In this study, the GBA was not influenced by the preservation of the remnant tissue during surgery. Many studies have reported a positive correlation between the GBA and higher stress at the proximal graft-bone interface on the femoral tunnel aperture, and this influences graft healing.^18,31–33 Previous studies have reported a GBA of 56°–77° after a single-bundle ACLR which is consistent with our results (68.3 ± 8.5 in group P and 69.1 ± 8.3 in group N).^18,31,33,34 Tashiro et al. ³² found that the GBA was affected by the surgical drilling technique. The GBA in the transportal technique was lower than that in the outside-in technique but higher than that in the transtibial technique. Previous studies on remnant-preserved ACLR reported the use of the outside-in or transtibial technique.^13–15 To the best of our knowledge, this was the first report about remnant preserved ACLR using rounded rectangular femoral tunnel using the trans-portal technique.

Our hypothesis was validated, as creation of a rounded rectangular femoral tunnel was possible and reproducible even if the proximal end of the remnant tissue was preserved. Although this technique could be used for ACL injury with Crain type II and III remnant tissue, it is more suitable for cases with Crain type II remnant tissue. We considered some possible reasons for the high reproducibility of the femoral tunnel using our technique. Koga et al. ¹³ showed that the posterior border of the direct insertion, as well as the posterior articular surface, served as landmarks that enabled surgeons to create highly reproducible femoral tunnels when remnant preserved ACLR was performed. The other reason may be that the location of the femoral tunnel and rotation of the rounded rectangular femoral dilator were confirmed on intraoperative radiographic images. Of course, the rigid loop device also could be used for this technique.

The effect of preserving the remnant tissue on clinical outcomes remains controversial. Many studies have reported improved knee laxity and proprioception, revascularization, and synovial coverage of the reconstructed ACL.^4–7 However, other surgeons have found no benefits of preserving the remnant tissue on clinical outcomes.^35,36 There were also no significant differences in the clinical outcomes of the two groups in this study. More recent meta-analyses have shown slightly better postoperative knee stability and clinical scores following ACLR wherein the remnant tissue was preserved.^28,37 The biological effects of preserving the remnant tissue have been attracting attention. Some studies have reported that the remnant tissue expressed various types of collagen, CD34+ cells, and other genes.^38,39 However, it is still unclear whether these biological effects influence clinical outcomes.

Our study has some limitations.

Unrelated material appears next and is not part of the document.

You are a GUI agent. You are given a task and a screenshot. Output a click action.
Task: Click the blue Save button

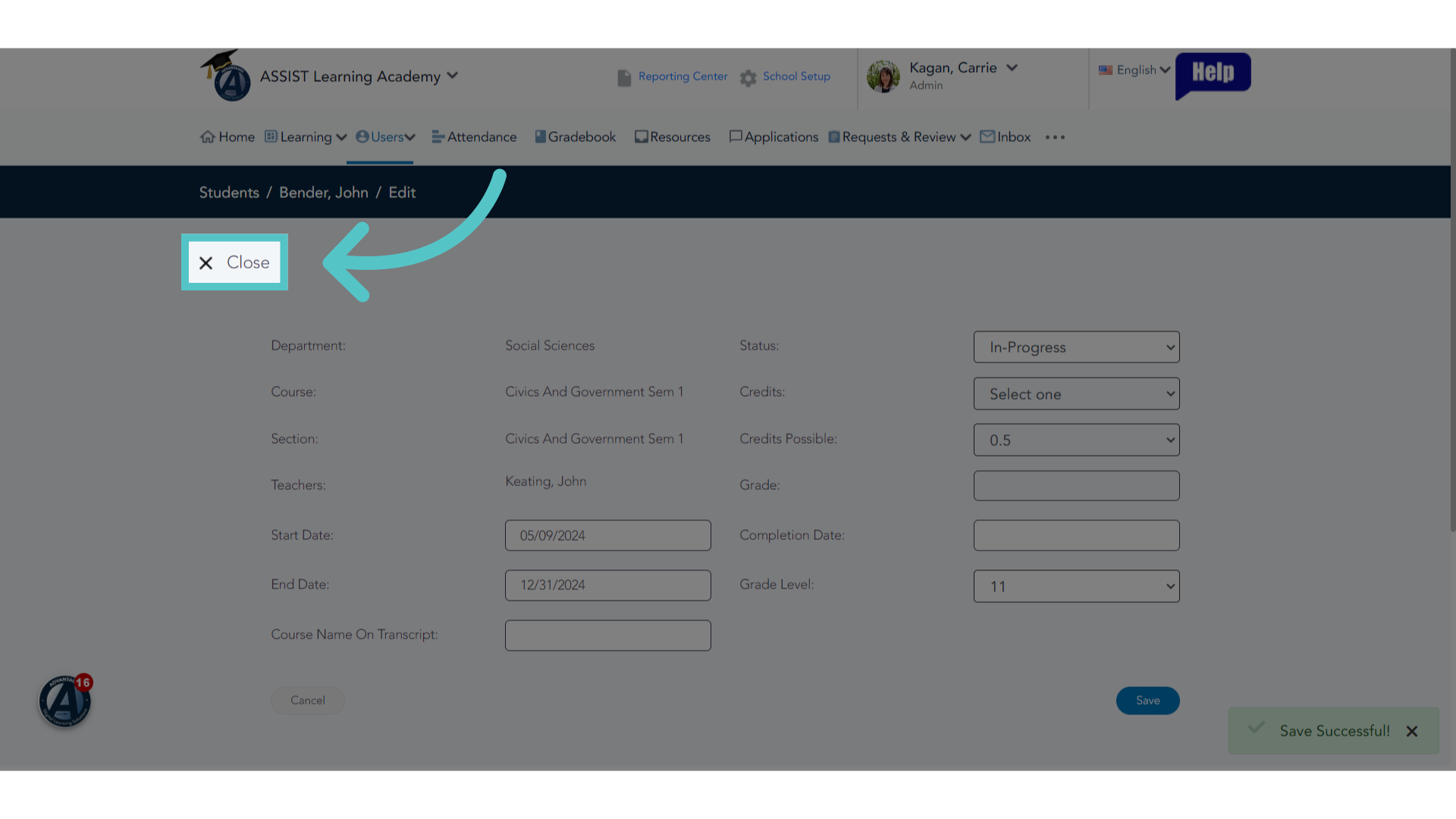pos(1147,701)
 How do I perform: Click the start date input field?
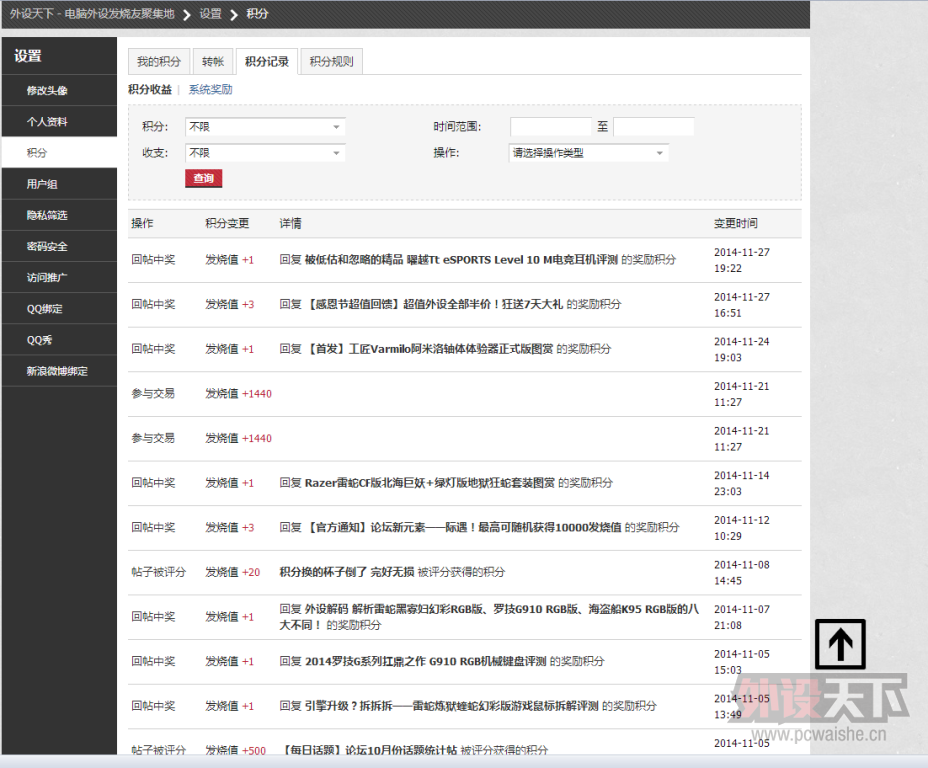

First, group N included cases wherein the proximal end of the remnant tissue was excised because of poor continuity as it was likely to be damaged because of intraoperative procedures, such as graft insertion, even if it was not excised. This could have introduced a potential selection bias. Second, the tunnel might slightly enlarge postoperatively, and this could influence all measurements. To minimize the effects of femoral tunnel enlargement on all measurements, 3DCT images taken 1 week postoperatively were used in this study. Third, the correlation between the intercondylar ridge and the rounded rectangular femoral tunnel was not evaluated. Since no preoperative CT imaging was performed in this study, it was difficult to compare and detect the intercondylar ridge on the CT image taken 1 week postoperatively. Finally, the morphology of the Blumensaat’s line has been reported to vary, and this variation can influence the results of the quadrant method. ⁴⁰ As mentioned above, the intra- and inter-observer reliability for the tunnel location was all high agreement.

The results of this study showed that a surgeon can reproducibly create a rounded rectangular femoral tunnel even if remnant tissue was preserved. However, it should be noted that the tunnel should be created in a slightly lower position.

Conclusions

The remnant preservation approach creates a lower femoral tunnel compared to non-preservation technique. However, a rounded rectangular femoral tunnel can be created reproducibly and safely with remnant tissue preservation.